++++ DATASET EXTRACT ++++

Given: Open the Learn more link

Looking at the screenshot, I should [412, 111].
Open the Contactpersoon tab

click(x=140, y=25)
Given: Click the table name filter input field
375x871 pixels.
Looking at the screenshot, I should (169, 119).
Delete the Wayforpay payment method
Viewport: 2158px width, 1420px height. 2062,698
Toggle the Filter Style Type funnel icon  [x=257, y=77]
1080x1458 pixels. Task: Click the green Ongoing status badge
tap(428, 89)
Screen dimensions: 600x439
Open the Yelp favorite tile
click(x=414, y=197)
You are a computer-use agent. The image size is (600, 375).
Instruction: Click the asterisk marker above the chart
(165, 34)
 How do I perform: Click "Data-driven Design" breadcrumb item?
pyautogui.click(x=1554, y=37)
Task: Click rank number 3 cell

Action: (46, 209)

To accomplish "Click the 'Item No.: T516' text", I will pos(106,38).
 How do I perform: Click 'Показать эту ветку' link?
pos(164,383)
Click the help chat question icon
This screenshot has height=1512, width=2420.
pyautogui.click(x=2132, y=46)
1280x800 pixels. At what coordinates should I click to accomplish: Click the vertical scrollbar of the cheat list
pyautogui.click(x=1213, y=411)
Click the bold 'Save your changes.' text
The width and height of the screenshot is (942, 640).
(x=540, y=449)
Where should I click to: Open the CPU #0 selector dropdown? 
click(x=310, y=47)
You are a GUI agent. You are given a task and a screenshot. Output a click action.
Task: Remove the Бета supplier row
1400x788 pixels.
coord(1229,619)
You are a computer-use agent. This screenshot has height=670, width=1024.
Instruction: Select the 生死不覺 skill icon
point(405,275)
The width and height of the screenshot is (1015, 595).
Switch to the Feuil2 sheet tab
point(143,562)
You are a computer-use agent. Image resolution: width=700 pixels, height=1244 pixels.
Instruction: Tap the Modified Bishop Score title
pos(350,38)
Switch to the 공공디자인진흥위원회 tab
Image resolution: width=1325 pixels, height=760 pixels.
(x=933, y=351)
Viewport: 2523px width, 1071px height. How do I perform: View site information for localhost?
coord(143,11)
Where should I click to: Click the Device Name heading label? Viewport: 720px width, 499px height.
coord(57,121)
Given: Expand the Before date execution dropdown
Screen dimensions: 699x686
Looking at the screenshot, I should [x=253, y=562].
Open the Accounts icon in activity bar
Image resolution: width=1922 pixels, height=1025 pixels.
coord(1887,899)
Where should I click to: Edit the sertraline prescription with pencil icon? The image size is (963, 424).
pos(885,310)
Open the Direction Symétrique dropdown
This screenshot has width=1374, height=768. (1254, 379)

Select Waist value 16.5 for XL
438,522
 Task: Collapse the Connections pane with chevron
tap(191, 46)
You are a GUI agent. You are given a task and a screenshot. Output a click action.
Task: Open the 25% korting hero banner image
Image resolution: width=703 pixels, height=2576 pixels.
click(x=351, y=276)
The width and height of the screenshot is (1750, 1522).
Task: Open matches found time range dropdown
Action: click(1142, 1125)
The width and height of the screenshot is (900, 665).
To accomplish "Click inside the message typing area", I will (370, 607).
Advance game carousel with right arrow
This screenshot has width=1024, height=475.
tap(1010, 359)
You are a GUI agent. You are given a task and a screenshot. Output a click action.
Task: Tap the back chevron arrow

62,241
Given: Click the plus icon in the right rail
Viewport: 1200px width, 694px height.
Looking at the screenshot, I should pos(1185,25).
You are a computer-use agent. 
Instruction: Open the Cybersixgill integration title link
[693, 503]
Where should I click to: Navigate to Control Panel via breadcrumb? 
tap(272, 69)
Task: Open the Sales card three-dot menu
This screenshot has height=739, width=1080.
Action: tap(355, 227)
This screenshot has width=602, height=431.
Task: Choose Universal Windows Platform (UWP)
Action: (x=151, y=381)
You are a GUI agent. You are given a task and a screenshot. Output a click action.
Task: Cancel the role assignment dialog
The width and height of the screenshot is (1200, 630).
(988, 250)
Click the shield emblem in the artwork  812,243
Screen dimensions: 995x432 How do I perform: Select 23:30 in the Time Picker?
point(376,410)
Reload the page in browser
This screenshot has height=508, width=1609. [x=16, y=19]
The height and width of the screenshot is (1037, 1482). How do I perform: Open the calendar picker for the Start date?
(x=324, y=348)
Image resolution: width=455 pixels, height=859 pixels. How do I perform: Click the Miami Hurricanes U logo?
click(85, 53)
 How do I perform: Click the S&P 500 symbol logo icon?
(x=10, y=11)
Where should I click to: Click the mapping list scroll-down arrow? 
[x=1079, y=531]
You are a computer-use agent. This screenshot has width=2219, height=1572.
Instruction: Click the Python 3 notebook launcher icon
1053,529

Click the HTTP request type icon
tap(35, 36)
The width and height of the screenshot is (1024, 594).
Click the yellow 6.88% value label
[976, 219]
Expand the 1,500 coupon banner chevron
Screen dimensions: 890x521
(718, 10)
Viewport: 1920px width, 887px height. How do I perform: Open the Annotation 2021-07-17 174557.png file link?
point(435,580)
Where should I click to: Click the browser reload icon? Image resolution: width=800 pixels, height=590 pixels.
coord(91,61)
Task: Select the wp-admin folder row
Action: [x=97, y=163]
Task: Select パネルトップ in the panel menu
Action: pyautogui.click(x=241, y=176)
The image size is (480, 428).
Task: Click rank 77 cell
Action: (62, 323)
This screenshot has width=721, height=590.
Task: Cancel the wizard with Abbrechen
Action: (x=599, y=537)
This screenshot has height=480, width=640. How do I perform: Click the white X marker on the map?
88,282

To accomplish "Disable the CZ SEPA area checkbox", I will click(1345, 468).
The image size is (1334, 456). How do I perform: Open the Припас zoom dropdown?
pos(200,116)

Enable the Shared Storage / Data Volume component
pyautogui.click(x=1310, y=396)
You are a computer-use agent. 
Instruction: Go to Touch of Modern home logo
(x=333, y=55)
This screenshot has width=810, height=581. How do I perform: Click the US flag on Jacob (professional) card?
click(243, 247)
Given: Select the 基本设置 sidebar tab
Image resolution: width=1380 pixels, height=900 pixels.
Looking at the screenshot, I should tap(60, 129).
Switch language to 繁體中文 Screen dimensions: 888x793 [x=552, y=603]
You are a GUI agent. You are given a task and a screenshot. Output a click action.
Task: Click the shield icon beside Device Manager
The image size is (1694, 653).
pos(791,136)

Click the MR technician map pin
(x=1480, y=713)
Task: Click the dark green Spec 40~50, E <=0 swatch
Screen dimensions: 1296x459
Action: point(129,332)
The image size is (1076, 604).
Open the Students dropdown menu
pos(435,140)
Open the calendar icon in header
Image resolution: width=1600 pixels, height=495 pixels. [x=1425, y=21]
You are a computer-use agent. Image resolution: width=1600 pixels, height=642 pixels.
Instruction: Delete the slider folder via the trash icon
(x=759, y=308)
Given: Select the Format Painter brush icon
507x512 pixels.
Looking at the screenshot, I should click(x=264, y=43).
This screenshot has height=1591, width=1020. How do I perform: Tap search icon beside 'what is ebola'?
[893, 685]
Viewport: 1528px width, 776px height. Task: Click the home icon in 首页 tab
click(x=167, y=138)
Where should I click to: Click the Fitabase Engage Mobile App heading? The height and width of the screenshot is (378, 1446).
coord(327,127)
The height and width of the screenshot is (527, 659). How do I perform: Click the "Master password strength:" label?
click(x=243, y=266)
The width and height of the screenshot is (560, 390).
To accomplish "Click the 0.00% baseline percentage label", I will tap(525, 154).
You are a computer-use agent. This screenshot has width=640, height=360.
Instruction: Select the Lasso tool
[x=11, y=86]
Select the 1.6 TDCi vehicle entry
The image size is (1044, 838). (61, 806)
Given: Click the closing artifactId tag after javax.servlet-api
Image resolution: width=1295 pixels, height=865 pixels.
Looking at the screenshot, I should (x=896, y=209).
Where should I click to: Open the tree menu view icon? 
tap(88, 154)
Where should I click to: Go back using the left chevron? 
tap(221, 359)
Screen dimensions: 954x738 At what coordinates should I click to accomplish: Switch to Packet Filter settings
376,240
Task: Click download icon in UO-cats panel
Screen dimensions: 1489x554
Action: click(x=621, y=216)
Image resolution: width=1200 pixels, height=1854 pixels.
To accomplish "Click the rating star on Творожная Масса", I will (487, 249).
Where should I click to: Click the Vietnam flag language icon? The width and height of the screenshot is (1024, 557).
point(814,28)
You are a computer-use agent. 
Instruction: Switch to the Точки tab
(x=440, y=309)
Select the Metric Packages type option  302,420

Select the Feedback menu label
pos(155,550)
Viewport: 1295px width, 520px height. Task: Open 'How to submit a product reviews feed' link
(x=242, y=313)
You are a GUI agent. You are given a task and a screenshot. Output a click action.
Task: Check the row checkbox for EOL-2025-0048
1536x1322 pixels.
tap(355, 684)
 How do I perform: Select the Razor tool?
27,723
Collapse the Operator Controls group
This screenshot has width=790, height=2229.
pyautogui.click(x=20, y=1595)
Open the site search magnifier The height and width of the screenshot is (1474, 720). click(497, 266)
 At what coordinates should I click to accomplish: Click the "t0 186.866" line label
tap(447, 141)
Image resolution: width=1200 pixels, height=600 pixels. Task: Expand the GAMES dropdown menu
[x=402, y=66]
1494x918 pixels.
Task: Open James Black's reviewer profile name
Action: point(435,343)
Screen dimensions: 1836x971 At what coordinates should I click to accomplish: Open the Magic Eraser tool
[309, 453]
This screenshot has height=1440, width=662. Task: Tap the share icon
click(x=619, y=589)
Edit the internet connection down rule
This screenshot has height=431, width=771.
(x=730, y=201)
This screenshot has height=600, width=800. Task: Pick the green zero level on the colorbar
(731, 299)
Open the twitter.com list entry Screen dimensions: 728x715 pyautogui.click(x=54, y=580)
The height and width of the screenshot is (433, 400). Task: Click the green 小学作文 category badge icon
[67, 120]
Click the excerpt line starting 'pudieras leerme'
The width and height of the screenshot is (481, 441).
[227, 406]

++++

◆ **WHAT THIS TASK INVOLVES**
Determine how many lines of the records contain the word "checkbox". Reply with the number by itself.

◆ **RESULT OF THE EXERCISE**
2